### Exercise:
Retype every record that appears below, unchanged.
=== Begin Enclosure ===
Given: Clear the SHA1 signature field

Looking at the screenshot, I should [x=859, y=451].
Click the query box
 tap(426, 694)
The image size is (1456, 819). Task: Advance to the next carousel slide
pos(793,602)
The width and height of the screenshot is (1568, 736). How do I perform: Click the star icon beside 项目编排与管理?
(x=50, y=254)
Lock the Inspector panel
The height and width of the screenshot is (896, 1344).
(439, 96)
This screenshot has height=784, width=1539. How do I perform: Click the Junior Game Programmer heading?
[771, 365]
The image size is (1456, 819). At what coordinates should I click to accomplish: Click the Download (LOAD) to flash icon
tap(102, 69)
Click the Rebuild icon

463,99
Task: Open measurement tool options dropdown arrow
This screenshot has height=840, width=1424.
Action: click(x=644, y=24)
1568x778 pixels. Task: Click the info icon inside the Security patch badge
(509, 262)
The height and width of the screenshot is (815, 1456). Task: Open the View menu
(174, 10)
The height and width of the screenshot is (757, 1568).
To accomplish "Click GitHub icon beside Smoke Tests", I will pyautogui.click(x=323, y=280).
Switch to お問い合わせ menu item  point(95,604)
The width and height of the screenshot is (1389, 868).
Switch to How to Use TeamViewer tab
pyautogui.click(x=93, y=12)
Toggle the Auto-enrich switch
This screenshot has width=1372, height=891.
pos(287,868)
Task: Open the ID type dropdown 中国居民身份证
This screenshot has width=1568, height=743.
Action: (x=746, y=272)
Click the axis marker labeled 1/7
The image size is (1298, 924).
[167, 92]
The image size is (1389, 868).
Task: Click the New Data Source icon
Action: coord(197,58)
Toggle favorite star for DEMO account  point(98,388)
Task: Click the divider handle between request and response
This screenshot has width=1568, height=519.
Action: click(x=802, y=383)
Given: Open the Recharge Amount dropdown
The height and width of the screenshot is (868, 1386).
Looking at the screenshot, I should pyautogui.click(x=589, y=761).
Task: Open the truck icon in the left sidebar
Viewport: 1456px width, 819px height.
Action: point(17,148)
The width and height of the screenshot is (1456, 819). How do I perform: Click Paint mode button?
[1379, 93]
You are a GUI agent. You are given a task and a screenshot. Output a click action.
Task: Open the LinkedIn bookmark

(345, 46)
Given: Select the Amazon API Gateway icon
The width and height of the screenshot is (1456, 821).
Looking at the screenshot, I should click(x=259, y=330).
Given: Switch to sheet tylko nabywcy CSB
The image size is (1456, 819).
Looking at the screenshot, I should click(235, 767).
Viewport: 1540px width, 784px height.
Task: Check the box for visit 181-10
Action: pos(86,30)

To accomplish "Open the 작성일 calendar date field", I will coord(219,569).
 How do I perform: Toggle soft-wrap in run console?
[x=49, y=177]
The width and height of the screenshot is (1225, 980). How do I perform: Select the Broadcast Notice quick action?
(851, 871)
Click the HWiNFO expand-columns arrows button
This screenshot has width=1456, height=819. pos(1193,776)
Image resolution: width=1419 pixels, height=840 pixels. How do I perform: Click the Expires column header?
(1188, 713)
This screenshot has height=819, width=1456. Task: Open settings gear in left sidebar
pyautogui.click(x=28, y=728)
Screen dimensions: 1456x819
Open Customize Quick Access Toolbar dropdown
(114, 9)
=== End Enclosure ===
### Expected output:
Given: Clear the SHA1 signature field

Looking at the screenshot, I should [x=859, y=451].
Click the query box
 tap(426, 694)
The image size is (1456, 819). Task: Advance to the next carousel slide
pos(793,602)
The width and height of the screenshot is (1568, 736). How do I perform: Click the star icon beside 项目编排与管理?
(x=50, y=254)
Lock the Inspector panel
The height and width of the screenshot is (896, 1344).
(439, 96)
This screenshot has height=784, width=1539. How do I perform: Click the Junior Game Programmer heading?
[771, 365]
The image size is (1456, 819). At what coordinates should I click to accomplish: Click the Download (LOAD) to flash icon
tap(102, 69)
Click the Rebuild icon

463,99
Task: Open measurement tool options dropdown arrow
This screenshot has height=840, width=1424.
Action: click(x=644, y=24)
1568x778 pixels. Task: Click the info icon inside the Security patch badge
(509, 262)
The height and width of the screenshot is (815, 1456). Task: Open the View menu
(174, 10)
The height and width of the screenshot is (757, 1568).
To accomplish "Click GitHub icon beside Smoke Tests", I will pyautogui.click(x=323, y=280).
Switch to お問い合わせ menu item  point(95,604)
The width and height of the screenshot is (1389, 868).
Switch to How to Use TeamViewer tab
pyautogui.click(x=93, y=12)
Toggle the Auto-enrich switch
This screenshot has width=1372, height=891.
pos(287,868)
Task: Open the ID type dropdown 中国居民身份证
This screenshot has width=1568, height=743.
Action: (x=746, y=272)
Click the axis marker labeled 1/7
The image size is (1298, 924).
[167, 92]
The image size is (1389, 868).
Task: Click the New Data Source icon
Action: coord(197,58)
Toggle favorite star for DEMO account  point(98,388)
Task: Click the divider handle between request and response
This screenshot has width=1568, height=519.
Action: click(x=802, y=383)
Given: Open the Recharge Amount dropdown
The height and width of the screenshot is (868, 1386).
Looking at the screenshot, I should pyautogui.click(x=589, y=761).
Task: Open the truck icon in the left sidebar
Viewport: 1456px width, 819px height.
Action: point(17,148)
The width and height of the screenshot is (1456, 819). How do I perform: Click Paint mode button?
[1379, 93]
You are a GUI agent. You are given a task and a screenshot. Output a click action.
Task: Open the LinkedIn bookmark

(345, 46)
Given: Select the Amazon API Gateway icon
The width and height of the screenshot is (1456, 821).
Looking at the screenshot, I should click(x=259, y=330).
Given: Switch to sheet tylko nabywcy CSB
The image size is (1456, 819).
Looking at the screenshot, I should click(235, 767).
Viewport: 1540px width, 784px height.
Task: Check the box for visit 181-10
Action: pos(86,30)

To accomplish "Open the 작성일 calendar date field", I will coord(219,569).
 How do I perform: Toggle soft-wrap in run console?
[x=49, y=177]
The width and height of the screenshot is (1225, 980). How do I perform: Select the Broadcast Notice quick action?
(851, 871)
Click the HWiNFO expand-columns arrows button
This screenshot has width=1456, height=819. pos(1193,776)
Image resolution: width=1419 pixels, height=840 pixels. How do I perform: Click the Expires column header?
(1188, 713)
This screenshot has height=819, width=1456. Task: Open settings gear in left sidebar
pyautogui.click(x=28, y=728)
Screen dimensions: 1456x819
Open Customize Quick Access Toolbar dropdown
(114, 9)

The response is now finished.